--- Material for this exercise ---

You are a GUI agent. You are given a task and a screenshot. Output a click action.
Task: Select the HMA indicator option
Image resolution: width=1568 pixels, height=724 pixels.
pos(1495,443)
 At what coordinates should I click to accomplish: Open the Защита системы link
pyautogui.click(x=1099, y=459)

---
--- Material for this exercise ---

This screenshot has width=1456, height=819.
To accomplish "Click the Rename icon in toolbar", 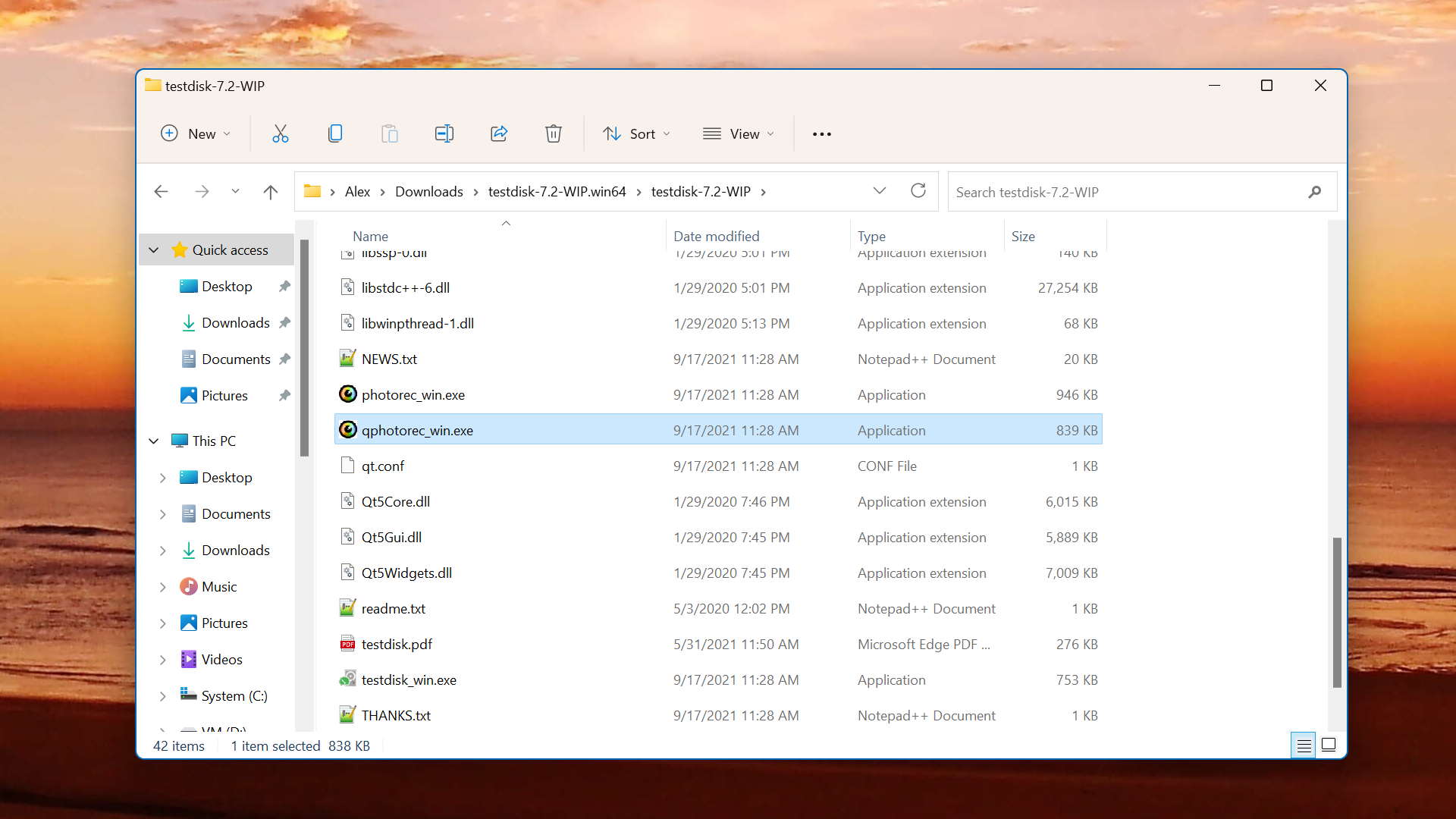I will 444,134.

---

__Instructions to follow__
Lines containing the word "screenshot" must be found in the data above and copied.

__Expected answer__
You are a GUI agent. You are given a task and a screenshot. Output a click action.
This screenshot has width=1456, height=819.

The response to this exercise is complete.